As the largest private insurer in the U.S., UnitedHealthcare long been under the microscope on that issue. However, simmering resentment against payers intensified last year amid reports that insurers were using algorithms to decide whether medical care should be covered.

In October, a Senate committee released a report slamming Medicare Advantage insurers, including UnitedHealthcare, for using algorithms to sharply increase the rate of claims denials between 2019 and 2022. UnitedHealthcare has also been sued over its alleged use of the technology to deny claims.

Now, shareholders affiliated with the Interfaith Center on Corporate Responsibility, a nonprofit coalition of more than 300 investor groups, want answers as to how those tactics could be affecting UnitedHealth’s brand — and the world at large.

Improper care denials and utilization management practices like prior authorization could be impairing the value of shareholders’ portfolios, while dragging down the broader economy through worsening health outcomes and consumer finances, according to the proposal.

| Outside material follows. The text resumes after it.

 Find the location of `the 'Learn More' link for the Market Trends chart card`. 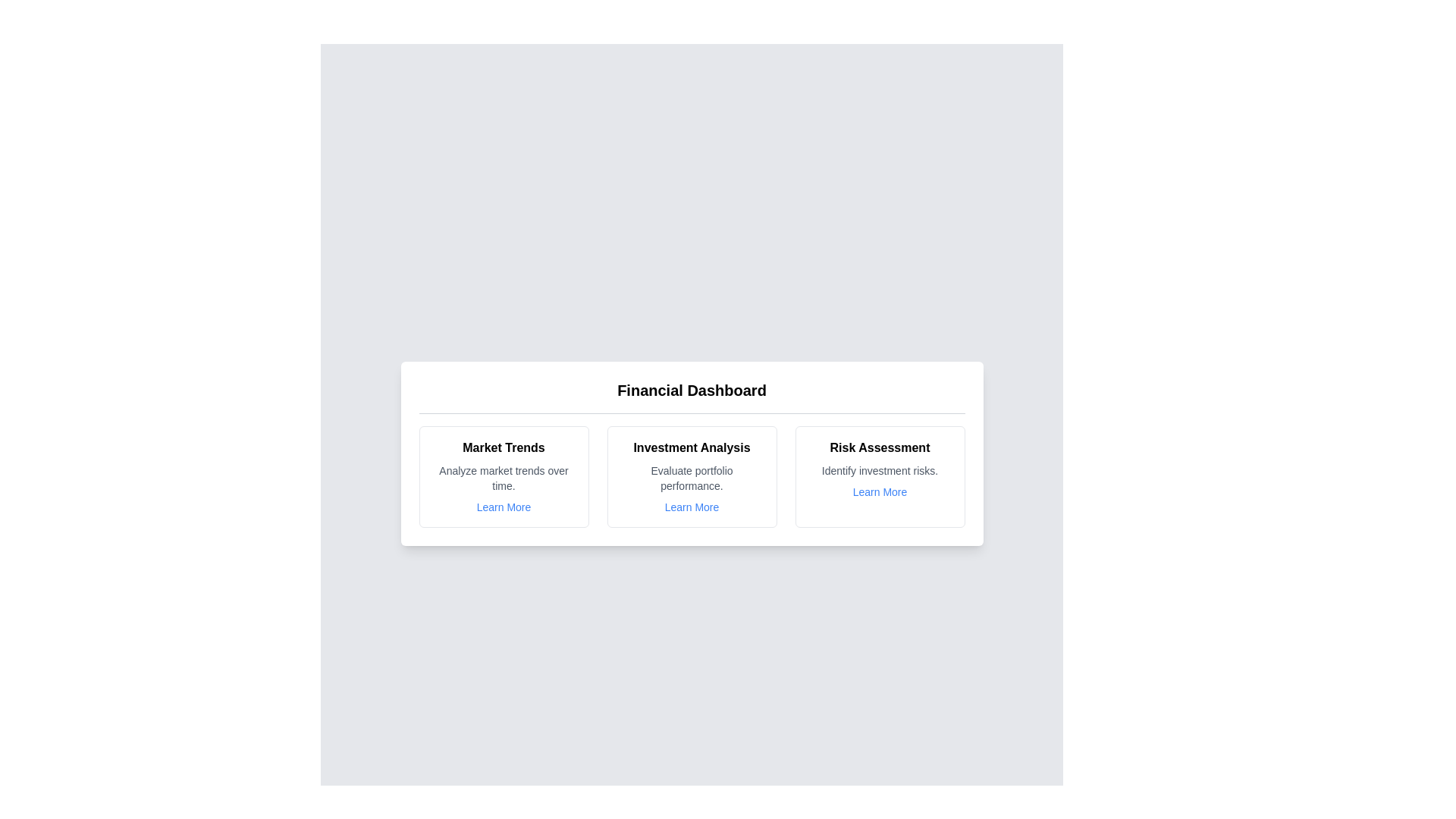

the 'Learn More' link for the Market Trends chart card is located at coordinates (504, 507).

“[UnitedHealth] has been in the media and legislative spotlight for some time given its market dominance, aggressive marketing of Medicare Advantage and questionable use of AI algorithms to deny care to patients,” stated Timnit Ghermay, a representative of the Sisters of the Holy Names of Jesus and Mary , a Quebec-based group that led the filing. “As the tragic murder of UNH’s Brian Thompson made evident, public outrage over the exorbitant costs and restricted access to healthcare has reached a dangerous level in our country.”

Luigi Mangione, who has been charged with Thompson’s murder, pleaded not guilty in a New York court last month.